Given information:
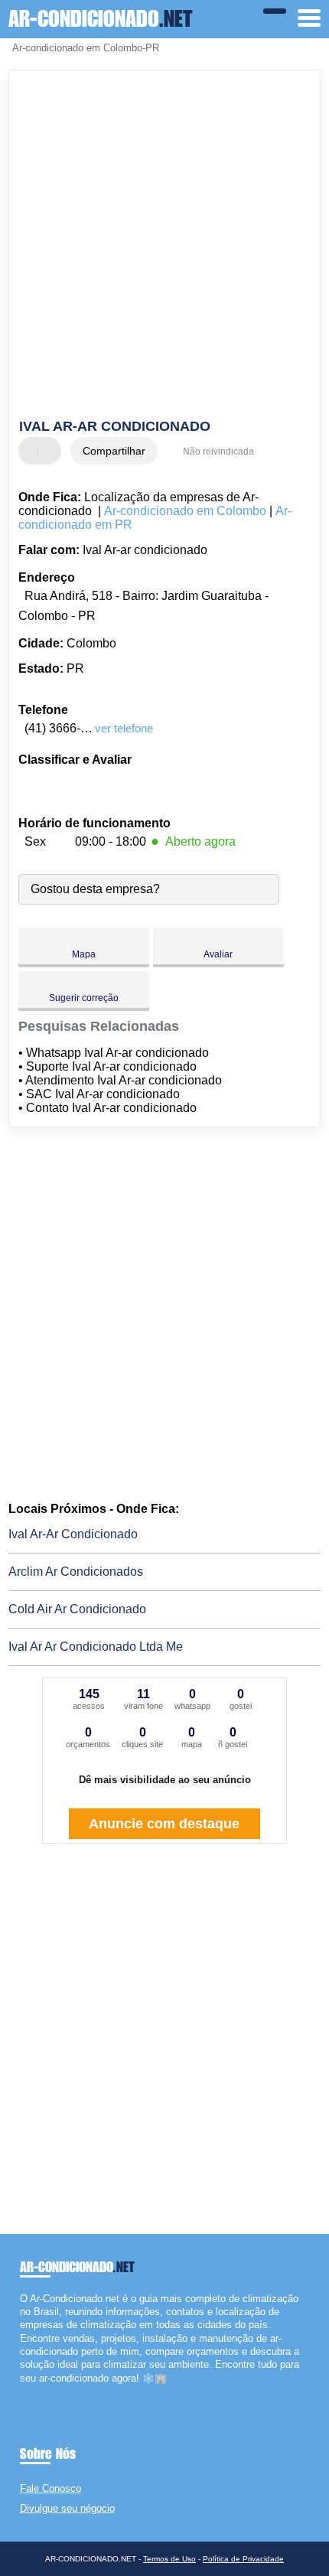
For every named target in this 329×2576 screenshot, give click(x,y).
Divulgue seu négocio (67, 2508)
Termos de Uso (169, 2559)
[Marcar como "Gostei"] (32, 451)
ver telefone (124, 728)
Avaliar (218, 954)
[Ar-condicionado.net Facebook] (23, 2391)
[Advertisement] (164, 246)
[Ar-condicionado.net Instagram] (37, 2391)
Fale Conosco (50, 2488)
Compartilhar (114, 451)
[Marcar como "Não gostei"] (51, 451)
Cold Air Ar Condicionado (77, 1609)
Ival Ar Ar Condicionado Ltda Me (95, 1646)
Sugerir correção (84, 998)
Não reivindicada (218, 451)
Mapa (84, 954)
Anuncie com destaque (164, 1823)
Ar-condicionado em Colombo (185, 510)
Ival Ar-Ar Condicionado (73, 1534)
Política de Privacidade (243, 2559)
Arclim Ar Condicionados (75, 1571)
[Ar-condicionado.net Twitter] (30, 2391)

Exercise goal: Each line, beginning at the one that contains "[Advertisement] (164, 246)" and continuing through the end of the records, must be written out exactly, first and last included.

Solution to this problem:
[Advertisement] (164, 246)
[Ar-condicionado.net Instagram] (37, 2391)
Fale Conosco (50, 2488)
Compartilhar (114, 451)
[Marcar como "Não gostei"] (51, 451)
Cold Air Ar Condicionado (77, 1609)
Ival Ar Ar Condicionado Ltda Me (95, 1646)
Sugerir correção (84, 998)
Não reivindicada (218, 451)
Mapa (84, 954)
Anuncie com destaque (164, 1823)
Ar-condicionado em Colombo (185, 510)
Ival Ar-Ar Condicionado (73, 1534)
Política de Privacidade (243, 2559)
Arclim Ar Condicionados (75, 1571)
[Ar-condicionado.net Twitter] (30, 2391)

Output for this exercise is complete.